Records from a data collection
- Opening Delimiter -
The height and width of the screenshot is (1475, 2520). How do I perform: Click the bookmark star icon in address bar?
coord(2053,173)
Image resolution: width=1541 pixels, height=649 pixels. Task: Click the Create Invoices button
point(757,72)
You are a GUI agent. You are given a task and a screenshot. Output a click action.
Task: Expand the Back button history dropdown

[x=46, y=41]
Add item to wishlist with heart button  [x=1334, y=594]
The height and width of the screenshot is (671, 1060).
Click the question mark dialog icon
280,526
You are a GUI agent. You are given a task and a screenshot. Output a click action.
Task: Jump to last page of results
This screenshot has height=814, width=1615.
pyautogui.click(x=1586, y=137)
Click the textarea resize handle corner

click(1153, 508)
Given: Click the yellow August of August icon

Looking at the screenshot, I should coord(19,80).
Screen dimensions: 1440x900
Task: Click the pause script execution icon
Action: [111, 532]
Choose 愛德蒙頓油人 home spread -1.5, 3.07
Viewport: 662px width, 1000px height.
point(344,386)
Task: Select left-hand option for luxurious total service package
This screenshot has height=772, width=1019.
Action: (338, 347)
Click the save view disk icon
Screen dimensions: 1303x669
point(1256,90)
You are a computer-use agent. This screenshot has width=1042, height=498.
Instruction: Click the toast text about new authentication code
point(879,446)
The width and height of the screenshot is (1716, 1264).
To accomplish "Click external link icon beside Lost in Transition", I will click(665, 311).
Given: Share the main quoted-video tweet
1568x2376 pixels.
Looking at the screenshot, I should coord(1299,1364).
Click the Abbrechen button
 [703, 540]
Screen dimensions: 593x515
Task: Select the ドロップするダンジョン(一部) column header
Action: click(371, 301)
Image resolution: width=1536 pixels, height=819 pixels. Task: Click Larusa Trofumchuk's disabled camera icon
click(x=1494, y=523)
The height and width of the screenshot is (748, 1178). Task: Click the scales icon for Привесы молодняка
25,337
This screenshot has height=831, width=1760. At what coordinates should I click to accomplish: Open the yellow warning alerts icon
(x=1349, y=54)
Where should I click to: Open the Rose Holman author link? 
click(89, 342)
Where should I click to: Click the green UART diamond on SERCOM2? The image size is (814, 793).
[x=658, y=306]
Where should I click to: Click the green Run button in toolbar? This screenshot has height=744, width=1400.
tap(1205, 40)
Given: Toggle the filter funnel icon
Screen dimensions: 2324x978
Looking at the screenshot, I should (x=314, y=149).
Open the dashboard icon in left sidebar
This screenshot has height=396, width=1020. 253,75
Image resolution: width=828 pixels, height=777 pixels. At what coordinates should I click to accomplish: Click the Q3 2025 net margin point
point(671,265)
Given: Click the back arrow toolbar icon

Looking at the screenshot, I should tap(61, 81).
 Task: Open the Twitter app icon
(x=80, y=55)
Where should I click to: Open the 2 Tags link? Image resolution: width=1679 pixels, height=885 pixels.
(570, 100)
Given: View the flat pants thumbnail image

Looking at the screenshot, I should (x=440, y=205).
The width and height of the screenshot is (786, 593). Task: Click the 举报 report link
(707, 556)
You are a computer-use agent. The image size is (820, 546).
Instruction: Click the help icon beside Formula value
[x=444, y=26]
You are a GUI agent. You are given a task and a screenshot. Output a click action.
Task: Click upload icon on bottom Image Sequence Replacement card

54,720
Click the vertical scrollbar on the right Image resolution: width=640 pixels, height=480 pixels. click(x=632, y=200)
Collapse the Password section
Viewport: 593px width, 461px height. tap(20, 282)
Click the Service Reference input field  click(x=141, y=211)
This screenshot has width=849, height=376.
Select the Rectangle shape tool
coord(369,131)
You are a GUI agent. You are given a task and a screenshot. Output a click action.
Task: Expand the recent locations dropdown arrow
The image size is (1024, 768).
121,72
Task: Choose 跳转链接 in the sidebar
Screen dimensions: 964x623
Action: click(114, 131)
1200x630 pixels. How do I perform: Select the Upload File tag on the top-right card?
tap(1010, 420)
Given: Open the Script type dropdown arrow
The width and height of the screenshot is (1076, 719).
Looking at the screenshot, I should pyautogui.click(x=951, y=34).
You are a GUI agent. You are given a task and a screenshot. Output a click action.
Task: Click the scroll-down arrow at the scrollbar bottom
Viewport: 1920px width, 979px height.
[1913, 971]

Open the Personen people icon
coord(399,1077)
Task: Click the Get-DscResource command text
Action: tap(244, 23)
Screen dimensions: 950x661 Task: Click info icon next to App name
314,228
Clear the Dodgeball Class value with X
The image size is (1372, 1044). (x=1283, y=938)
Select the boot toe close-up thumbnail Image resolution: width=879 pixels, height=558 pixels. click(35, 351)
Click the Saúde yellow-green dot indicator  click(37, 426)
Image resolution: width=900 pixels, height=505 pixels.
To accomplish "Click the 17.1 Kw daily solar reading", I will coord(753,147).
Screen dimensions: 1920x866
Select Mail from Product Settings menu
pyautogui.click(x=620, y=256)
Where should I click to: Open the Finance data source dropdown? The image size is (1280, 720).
- Closing Delimiter -
** Action item **
Exactly and only the lines from the line containing "You are a computer-use agent. The" through the last line of the entries should be copied, both ends included.

** Answer area **
You are a computer-use agent. The image size is (820, 546).
Instruction: Click the help icon beside Formula value
[x=444, y=26]
You are a GUI agent. You are given a task and a screenshot. Output a click action.
Task: Click upload icon on bottom Image Sequence Replacement card

54,720
Click the vertical scrollbar on the right Image resolution: width=640 pixels, height=480 pixels. click(x=632, y=200)
Collapse the Password section
Viewport: 593px width, 461px height. tap(20, 282)
Click the Service Reference input field  click(x=141, y=211)
This screenshot has width=849, height=376.
Select the Rectangle shape tool
coord(369,131)
You are a GUI agent. You are given a task and a screenshot. Output a click action.
Task: Expand the recent locations dropdown arrow
The image size is (1024, 768).
121,72
Task: Choose 跳转链接 in the sidebar
Screen dimensions: 964x623
Action: click(114, 131)
1200x630 pixels. How do I perform: Select the Upload File tag on the top-right card?
tap(1010, 420)
Given: Open the Script type dropdown arrow
The width and height of the screenshot is (1076, 719).
Looking at the screenshot, I should pyautogui.click(x=951, y=34).
You are a GUI agent. You are given a task and a screenshot. Output a click action.
Task: Click the scroll-down arrow at the scrollbar bottom
Viewport: 1920px width, 979px height.
[1913, 971]

Open the Personen people icon
coord(399,1077)
Task: Click the Get-DscResource command text
Action: tap(244, 23)
Screen dimensions: 950x661 Task: Click info icon next to App name
314,228
Clear the Dodgeball Class value with X
The image size is (1372, 1044). (x=1283, y=938)
Select the boot toe close-up thumbnail Image resolution: width=879 pixels, height=558 pixels. click(35, 351)
Click the Saúde yellow-green dot indicator  click(37, 426)
Image resolution: width=900 pixels, height=505 pixels.
To accomplish "Click the 17.1 Kw daily solar reading", I will coord(753,147).
Screen dimensions: 1920x866
Select Mail from Product Settings menu
pyautogui.click(x=620, y=256)
Where should I click to: Open the Finance data source dropdown? The image size is (1280, 720).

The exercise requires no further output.